When UEFA overcame the Cold War divide

Since its creation, UEFA has conducted “Football Diplomacy” and can be considered as an actor of European cooperation.
A status that was notably built during the Cold War.

 

Philippe VONNARD

Senior research fellow, University of Lausanne
(Switzerland)

 

 

December 1955. The first leg of the quarter finals of the newly created European Champions Clubs’ Cup (which was to become
the Champions League in the 1991-92 season) opposes Real Madrid and Partizan Belgrade. The organisation of this match is a considerable feat since the two countries have not had any diplomatic relations for over 20 years. But for football’s sake, a solution is found.

This example bears witness to the capacity of football to transcend the divisions of international politics. True, political issues are never far from sports, and the “people’s game” had been exploited by several governments for political purposes since the interwar years. But in parallel with this process of instrumentalization, a new type of “football diplomacy” was progressively developed by the actors of the game (leaders of national federations or clubs, and even prominent journalists).

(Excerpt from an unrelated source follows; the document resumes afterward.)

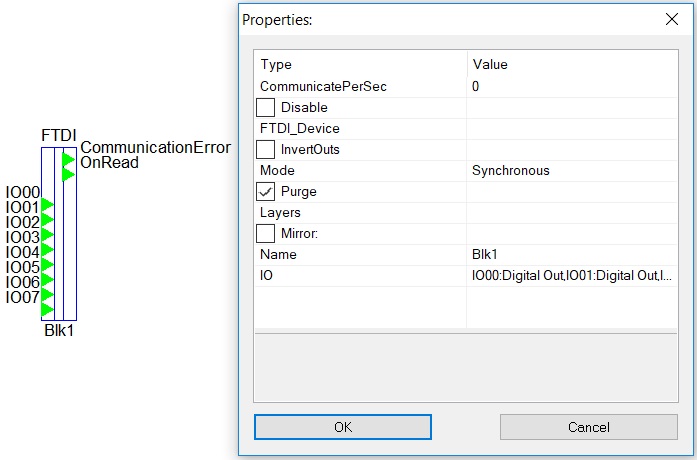Open the FTDI_Device value field

click(572, 129)
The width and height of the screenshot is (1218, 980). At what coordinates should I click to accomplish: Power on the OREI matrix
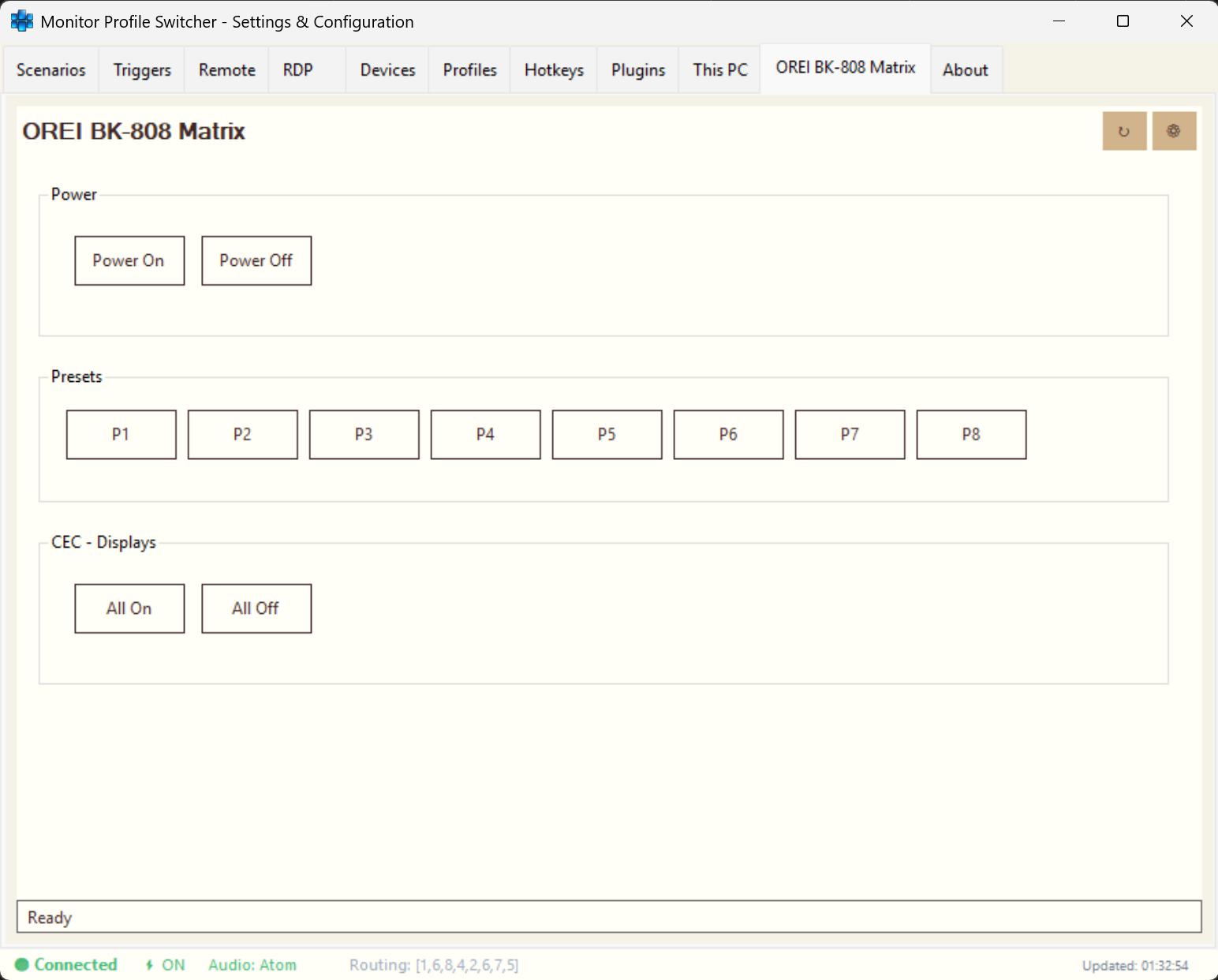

This football diplomacy takes a new turn with the establishment, in October 1954, of the Union of European Football Associations (UEFA). The principal objective of this organisation is to represent European football within the Fédération Internationale de Football Association (FIFA) and manage all issues relevant for the continental dimension of the game (television, calendar, betting, etc.). Very quickly, UEFA starts to be in charge of competitions for both clubs and national teams. Its actions have significant impact, due to the ever-growing popularity, and mediatisation, of football. Most importantly, UEFA is not a Western affair, but composed by thirty countries! As a result, its competitions overcome the seemingly unsurmountable Cold War divide.

“A SOURCE OF INSPIRATION FOR TODAY?”

It takes, however, all the diplomatic skills of UEFA’s top management to limit the influence of the international political context on its activities. A good balance of the different forces within its executive committee, the search for financial autonomy, the location of its headquarters in a country declared “neutral”, Switzerland, as of 1960 – these are the strategies developed by UEFA’s elite officials since the body’s foundation. Overall, they manage to mitigate the tensions, and their success in setting up exchanges that go much further than those attempted in other fields, makes it perfectly justified to consider UEFA a genuine actor of European cooperation. This situation is even enhanced during the 1960s and 70s when the matches of new Europe-wide competitions are broadcast via both the Eurovision network (in the West) and its counterpart Intervision (in the East), bringing together millions of Europeans all over the continent around the same event. The members of UEFA’s top management of these decades have thus managed to cooperate beyond their political differences. In the light of recent events due to the COVID-19 crisis, which revealed a lack of unity among actors of European football, the football diplomacy of Cold War times and the continentwide cohesion it generated should be a source of inspiration for today’s actors.